◆ **MATERIALS PROVIDED**
--------------------------------

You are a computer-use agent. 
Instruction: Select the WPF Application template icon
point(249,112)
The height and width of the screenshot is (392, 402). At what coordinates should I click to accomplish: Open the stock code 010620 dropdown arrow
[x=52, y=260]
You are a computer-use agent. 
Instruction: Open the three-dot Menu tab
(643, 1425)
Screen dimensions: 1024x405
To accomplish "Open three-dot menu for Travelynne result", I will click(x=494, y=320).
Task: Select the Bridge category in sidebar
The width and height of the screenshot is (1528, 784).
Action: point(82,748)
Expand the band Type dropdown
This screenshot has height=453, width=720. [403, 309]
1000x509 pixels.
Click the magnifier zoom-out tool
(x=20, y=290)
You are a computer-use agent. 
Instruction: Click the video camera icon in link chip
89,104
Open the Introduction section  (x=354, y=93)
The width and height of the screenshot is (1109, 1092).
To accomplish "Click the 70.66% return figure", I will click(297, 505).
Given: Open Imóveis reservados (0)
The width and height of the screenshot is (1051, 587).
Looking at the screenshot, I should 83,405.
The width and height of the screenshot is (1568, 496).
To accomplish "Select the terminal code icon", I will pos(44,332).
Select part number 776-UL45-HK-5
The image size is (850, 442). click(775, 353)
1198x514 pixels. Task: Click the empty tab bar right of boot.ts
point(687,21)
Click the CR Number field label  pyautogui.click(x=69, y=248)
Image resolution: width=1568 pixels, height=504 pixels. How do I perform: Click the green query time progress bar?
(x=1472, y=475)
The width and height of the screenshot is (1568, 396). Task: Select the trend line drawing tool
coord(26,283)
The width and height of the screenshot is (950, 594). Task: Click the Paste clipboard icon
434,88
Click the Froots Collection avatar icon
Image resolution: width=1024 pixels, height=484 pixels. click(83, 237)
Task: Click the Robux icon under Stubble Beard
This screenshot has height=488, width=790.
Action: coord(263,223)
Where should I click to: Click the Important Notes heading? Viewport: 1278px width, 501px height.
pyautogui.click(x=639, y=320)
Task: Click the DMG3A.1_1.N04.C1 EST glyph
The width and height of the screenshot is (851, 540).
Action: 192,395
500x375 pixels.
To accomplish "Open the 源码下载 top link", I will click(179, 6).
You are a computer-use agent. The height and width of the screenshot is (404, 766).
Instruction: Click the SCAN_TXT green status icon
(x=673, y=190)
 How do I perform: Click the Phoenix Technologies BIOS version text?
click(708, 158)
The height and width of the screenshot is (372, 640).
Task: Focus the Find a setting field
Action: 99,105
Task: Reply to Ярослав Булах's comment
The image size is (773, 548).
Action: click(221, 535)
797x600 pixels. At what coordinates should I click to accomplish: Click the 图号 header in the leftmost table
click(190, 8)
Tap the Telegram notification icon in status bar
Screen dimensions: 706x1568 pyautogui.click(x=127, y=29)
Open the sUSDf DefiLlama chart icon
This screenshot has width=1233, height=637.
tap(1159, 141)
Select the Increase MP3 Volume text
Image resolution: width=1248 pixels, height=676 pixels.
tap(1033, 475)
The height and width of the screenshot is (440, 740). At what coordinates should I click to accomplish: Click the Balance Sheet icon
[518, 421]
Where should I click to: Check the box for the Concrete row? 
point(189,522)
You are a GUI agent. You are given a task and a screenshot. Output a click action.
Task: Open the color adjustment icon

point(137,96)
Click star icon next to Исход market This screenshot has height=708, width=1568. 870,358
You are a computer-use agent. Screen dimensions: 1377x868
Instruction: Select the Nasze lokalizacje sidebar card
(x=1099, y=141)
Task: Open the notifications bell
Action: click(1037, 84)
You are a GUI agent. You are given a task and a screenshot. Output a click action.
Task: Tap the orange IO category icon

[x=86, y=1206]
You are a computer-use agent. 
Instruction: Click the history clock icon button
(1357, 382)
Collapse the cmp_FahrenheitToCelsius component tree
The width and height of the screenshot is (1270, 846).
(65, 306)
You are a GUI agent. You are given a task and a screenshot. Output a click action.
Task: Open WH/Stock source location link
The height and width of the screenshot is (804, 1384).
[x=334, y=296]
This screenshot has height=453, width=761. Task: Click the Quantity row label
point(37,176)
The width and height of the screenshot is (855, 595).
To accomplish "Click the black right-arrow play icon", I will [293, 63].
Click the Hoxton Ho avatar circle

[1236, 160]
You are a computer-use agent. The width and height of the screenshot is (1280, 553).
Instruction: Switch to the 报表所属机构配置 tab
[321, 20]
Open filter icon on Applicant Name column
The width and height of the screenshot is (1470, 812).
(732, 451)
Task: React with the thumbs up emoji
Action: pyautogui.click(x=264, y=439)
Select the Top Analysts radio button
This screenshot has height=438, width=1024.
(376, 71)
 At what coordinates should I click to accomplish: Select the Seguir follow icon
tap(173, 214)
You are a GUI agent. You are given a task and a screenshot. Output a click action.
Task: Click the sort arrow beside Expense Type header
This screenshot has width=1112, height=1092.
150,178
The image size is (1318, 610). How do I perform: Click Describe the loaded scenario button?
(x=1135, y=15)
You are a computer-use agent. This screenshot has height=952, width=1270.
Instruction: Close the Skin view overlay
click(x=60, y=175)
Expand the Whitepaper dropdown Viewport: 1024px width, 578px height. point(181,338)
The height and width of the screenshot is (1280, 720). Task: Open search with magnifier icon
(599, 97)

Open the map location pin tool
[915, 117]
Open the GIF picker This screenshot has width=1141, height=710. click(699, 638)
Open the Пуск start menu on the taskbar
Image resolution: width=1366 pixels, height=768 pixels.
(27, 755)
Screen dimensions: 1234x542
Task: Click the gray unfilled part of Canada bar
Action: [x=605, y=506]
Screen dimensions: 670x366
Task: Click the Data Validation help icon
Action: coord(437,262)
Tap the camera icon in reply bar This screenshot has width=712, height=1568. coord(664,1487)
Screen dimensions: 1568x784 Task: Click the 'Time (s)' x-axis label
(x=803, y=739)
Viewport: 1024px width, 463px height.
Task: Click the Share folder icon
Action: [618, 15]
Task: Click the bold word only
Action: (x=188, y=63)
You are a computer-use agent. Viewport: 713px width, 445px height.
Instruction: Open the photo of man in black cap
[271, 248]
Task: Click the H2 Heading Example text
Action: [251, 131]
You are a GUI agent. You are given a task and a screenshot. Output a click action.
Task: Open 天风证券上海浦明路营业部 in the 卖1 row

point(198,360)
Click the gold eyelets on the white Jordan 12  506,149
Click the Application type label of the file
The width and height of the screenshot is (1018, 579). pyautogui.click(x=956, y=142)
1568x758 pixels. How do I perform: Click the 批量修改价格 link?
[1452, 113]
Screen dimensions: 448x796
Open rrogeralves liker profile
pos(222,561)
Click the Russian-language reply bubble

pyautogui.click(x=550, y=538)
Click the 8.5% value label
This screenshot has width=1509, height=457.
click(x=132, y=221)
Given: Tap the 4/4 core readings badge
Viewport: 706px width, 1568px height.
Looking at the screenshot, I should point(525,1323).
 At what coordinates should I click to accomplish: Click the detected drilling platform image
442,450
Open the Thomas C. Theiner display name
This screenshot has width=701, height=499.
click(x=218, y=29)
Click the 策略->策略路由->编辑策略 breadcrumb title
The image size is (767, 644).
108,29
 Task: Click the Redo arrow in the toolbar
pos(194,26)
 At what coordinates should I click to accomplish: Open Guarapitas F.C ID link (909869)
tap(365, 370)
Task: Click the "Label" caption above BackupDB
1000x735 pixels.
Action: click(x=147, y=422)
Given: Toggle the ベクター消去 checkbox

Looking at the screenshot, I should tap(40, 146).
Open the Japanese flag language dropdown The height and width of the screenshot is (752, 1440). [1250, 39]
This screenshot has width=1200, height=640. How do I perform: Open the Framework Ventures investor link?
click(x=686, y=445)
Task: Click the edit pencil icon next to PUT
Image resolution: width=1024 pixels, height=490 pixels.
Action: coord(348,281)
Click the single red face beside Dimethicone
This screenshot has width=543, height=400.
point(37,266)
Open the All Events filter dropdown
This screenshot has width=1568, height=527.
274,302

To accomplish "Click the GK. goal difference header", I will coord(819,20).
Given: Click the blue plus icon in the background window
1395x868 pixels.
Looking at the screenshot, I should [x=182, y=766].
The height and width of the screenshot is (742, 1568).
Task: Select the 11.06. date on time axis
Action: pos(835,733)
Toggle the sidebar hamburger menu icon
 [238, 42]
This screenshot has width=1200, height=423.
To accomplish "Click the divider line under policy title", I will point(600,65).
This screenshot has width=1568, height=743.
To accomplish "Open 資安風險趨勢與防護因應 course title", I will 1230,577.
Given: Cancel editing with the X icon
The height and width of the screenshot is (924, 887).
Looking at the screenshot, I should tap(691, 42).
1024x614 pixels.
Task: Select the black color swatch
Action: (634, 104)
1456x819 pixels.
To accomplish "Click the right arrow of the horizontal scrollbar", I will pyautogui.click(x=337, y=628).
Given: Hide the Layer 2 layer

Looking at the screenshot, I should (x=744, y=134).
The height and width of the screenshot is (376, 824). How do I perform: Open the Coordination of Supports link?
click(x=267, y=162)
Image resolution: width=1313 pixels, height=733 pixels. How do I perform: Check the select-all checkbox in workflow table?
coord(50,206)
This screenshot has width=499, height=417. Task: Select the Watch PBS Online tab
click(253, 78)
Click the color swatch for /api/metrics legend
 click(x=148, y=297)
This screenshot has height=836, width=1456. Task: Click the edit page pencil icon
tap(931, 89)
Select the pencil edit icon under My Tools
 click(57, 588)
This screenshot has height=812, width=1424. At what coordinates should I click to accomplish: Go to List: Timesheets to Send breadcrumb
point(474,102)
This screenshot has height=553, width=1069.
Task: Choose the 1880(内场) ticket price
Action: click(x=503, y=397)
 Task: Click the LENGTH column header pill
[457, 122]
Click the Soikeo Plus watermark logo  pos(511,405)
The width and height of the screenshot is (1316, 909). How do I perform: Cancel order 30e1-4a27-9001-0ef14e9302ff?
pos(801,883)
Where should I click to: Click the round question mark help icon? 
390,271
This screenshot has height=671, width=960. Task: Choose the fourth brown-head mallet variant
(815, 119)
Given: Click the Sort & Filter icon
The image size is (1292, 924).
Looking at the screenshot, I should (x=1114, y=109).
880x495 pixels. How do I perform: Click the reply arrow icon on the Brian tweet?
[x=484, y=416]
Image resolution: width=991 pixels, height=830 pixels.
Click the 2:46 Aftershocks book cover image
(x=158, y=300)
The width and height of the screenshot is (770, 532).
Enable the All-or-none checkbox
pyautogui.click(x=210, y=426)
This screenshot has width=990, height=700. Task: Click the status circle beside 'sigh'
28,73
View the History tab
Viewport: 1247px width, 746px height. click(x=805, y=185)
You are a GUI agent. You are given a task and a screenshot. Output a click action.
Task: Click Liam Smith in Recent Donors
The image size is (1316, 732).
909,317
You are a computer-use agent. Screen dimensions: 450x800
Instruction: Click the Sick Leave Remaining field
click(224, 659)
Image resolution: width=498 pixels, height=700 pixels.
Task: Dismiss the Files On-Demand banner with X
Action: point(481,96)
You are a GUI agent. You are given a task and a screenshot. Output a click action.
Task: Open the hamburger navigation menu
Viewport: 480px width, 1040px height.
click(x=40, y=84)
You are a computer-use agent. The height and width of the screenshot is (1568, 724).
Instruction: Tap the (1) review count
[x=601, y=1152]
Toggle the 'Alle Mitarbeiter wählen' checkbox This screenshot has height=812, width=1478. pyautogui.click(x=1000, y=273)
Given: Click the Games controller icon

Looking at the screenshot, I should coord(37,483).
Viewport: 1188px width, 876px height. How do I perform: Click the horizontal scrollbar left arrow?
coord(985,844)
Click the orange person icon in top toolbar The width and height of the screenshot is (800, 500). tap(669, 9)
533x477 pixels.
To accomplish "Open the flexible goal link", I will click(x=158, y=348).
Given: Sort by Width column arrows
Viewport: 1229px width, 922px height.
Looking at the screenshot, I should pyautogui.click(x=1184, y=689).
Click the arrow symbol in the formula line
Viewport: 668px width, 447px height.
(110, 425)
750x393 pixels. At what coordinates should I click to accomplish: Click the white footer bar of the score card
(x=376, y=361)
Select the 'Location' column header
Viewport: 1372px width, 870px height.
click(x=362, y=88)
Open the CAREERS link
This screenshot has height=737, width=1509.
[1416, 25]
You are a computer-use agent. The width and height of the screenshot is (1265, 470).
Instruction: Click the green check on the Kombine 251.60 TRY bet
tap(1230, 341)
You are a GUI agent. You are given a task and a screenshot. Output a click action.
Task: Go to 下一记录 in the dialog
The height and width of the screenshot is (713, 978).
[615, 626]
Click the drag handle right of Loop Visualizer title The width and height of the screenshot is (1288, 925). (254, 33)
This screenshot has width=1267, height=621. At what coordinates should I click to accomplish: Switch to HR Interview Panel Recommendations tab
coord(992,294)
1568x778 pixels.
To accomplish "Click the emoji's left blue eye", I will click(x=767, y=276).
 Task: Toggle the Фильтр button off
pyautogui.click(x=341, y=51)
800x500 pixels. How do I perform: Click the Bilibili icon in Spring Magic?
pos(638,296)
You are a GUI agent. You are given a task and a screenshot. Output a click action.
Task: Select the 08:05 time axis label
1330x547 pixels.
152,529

--------------------------------

◆ **EXERCISE PROMPT**
Lines with the word "goal" in them are the answer; report each one from the data.

◆ **SOLUTION BELOW**
To accomplish "Click the GK. goal difference header", I will coord(819,20).
To accomplish "Open the flexible goal link", I will click(x=158, y=348).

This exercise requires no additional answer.